EXERCISE OBJECTIVE:
Output the lines of the entries below beginning at the one with "You are a computer-use" and ending with the last, exactly as written and without pictures.
------------------------------------------------
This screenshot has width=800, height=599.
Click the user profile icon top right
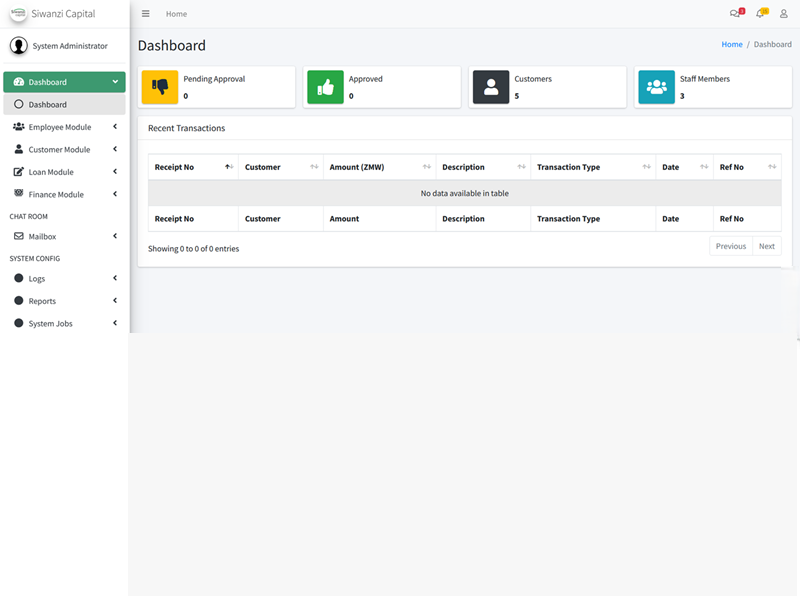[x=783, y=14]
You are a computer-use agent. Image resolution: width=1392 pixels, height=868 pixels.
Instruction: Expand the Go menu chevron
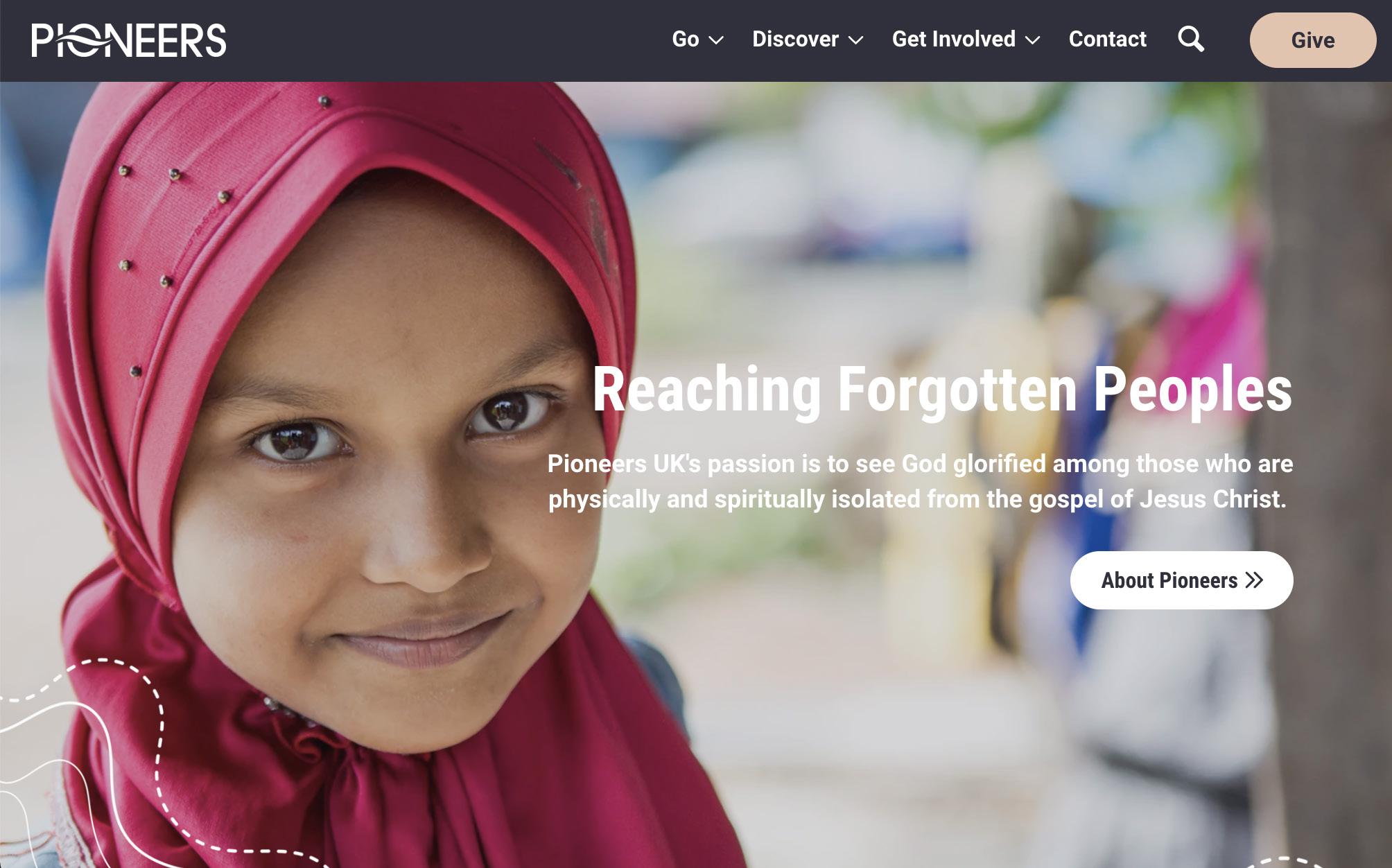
------------------------------------------------
ANSWER SPACE:
You are a computer-use agent. Image resolution: width=1392 pixels, height=868 pixels.
Instruction: Expand the Go menu chevron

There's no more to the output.